* [SHORT EXERCISE] Pull out every line in the records below that has the word "size" in it, and copy each of those lines in full.

* [RECORDS SUPPLIED]

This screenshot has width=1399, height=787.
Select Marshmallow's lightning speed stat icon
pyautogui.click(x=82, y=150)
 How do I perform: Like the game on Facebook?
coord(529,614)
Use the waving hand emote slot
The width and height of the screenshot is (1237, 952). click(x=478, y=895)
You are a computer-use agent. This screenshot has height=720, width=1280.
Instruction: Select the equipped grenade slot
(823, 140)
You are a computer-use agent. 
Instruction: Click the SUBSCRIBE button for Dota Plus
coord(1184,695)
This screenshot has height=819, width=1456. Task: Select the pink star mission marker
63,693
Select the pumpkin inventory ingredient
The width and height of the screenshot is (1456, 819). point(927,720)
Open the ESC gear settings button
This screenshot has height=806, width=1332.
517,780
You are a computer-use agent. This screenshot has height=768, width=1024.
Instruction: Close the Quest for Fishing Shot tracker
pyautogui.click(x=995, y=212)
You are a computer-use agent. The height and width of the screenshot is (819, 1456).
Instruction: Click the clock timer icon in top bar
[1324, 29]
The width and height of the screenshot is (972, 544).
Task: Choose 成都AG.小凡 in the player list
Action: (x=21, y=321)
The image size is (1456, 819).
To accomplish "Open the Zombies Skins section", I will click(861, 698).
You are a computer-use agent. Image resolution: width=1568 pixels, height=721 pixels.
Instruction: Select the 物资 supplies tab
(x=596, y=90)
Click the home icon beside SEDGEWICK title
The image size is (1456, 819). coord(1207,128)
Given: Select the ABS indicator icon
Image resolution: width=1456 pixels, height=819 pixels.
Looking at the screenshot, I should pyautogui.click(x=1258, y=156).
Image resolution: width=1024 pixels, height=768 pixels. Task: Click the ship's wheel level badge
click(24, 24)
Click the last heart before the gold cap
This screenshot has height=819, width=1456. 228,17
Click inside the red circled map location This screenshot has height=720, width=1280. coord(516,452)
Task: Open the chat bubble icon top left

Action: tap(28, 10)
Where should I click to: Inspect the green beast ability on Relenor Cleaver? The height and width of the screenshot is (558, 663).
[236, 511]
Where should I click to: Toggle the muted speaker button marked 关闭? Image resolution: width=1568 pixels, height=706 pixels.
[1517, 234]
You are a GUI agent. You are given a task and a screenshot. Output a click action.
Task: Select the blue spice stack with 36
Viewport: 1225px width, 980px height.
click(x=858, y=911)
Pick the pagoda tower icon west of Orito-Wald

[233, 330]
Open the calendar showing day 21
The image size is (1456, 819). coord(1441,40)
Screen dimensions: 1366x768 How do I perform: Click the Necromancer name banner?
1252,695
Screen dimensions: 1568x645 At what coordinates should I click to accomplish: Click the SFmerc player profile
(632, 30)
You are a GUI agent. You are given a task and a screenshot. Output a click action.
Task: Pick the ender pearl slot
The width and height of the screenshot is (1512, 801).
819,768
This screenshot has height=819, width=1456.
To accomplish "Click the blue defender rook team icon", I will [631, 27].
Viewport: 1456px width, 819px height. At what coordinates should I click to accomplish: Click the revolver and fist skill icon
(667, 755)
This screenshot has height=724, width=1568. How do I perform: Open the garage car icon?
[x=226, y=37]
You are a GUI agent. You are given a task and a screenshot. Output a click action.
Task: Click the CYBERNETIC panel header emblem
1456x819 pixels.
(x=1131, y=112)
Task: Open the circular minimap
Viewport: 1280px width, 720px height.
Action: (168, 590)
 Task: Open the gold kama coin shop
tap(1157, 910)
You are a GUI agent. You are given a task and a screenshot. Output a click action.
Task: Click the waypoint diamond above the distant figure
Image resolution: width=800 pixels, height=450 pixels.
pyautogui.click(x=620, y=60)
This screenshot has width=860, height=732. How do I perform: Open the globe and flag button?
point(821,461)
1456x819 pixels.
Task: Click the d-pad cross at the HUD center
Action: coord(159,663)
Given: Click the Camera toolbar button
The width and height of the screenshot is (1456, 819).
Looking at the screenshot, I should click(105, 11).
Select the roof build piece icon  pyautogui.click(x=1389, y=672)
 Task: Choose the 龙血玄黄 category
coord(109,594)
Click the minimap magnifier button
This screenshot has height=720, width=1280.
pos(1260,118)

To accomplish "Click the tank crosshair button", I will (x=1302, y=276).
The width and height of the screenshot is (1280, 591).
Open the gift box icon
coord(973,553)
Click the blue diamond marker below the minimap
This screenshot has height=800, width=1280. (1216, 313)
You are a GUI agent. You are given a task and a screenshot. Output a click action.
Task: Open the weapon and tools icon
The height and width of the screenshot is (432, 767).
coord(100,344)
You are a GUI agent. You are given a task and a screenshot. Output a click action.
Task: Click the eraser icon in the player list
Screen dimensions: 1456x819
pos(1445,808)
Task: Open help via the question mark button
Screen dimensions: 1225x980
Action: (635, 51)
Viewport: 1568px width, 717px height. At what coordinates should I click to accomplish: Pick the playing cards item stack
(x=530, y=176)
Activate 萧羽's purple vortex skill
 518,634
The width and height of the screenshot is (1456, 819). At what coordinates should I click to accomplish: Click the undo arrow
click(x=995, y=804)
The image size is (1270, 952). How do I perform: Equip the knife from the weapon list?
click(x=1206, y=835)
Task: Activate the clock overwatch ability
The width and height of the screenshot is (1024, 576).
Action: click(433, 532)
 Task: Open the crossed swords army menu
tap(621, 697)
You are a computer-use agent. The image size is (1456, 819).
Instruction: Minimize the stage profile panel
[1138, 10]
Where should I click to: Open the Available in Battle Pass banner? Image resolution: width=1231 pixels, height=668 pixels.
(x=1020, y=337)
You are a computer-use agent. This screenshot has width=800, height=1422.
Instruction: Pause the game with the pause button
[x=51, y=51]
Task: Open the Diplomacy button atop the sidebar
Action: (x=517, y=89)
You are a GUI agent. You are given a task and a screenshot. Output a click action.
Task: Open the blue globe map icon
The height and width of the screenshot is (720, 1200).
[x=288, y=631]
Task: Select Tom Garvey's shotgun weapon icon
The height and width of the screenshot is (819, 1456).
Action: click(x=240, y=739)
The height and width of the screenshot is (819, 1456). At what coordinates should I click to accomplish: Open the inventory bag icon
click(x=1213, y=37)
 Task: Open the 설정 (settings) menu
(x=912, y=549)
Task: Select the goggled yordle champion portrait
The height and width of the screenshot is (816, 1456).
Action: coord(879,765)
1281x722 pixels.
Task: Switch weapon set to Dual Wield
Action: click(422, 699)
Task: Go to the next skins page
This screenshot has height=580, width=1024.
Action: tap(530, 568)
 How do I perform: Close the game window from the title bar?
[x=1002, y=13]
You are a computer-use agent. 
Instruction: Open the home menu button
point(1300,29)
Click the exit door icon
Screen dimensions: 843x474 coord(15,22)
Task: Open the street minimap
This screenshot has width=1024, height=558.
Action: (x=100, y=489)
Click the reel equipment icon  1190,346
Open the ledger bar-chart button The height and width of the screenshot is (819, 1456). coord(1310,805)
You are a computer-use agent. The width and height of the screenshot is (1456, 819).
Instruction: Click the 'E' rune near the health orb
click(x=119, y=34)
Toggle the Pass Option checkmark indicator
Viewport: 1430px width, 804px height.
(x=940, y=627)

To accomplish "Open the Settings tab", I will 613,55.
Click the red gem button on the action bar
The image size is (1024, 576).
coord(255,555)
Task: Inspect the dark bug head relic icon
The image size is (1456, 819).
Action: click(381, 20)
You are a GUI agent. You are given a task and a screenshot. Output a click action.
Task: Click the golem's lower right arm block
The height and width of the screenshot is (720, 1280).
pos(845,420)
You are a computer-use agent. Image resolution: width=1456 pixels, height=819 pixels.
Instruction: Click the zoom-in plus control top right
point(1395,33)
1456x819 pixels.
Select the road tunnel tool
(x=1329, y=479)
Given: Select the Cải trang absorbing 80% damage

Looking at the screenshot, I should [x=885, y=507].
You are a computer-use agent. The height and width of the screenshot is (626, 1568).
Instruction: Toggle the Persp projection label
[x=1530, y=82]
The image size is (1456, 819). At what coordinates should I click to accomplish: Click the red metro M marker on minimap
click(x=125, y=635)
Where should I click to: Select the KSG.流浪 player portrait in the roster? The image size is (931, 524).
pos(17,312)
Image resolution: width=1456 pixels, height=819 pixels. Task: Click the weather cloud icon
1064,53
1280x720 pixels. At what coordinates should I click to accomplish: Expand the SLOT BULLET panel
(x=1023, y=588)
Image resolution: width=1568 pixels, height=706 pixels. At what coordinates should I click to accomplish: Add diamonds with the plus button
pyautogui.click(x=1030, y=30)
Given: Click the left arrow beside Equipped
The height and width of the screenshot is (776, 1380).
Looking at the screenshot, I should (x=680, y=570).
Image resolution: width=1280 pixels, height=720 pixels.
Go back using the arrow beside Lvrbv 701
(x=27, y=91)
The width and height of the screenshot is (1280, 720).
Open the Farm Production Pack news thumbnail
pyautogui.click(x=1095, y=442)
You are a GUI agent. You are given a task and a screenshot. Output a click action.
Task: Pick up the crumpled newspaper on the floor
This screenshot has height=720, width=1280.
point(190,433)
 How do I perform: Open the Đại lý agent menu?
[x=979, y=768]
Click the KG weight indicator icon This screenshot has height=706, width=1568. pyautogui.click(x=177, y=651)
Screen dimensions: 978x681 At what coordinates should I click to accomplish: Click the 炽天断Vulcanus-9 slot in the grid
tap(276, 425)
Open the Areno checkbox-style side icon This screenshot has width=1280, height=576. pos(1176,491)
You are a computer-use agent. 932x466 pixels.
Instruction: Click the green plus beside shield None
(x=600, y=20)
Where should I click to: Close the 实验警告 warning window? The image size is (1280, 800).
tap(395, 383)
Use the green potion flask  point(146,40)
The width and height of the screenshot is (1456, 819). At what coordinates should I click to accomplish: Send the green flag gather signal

* [ANSWER IN FULL]
The image size is (1456, 819).
The image size is (1456, 819). coord(1207,128)
The image size is (1456, 819). coord(1441,40)
The image size is (1270, 952). How do I perform: Equip the knife from the weapon list?
You are a computer-use agent. The image size is (1456, 819).
The image size is (1024, 576).
The image size is (1456, 819).
The image size is (1456, 819). At what coordinates should I click to accomplish: Click the red metro M marker on minimap
Where should I click to: Select the KSG.流浪 player portrait in the roster? The image size is (931, 524).
Where should I click to: Close the 实验警告 warning window? The image size is (1280, 800).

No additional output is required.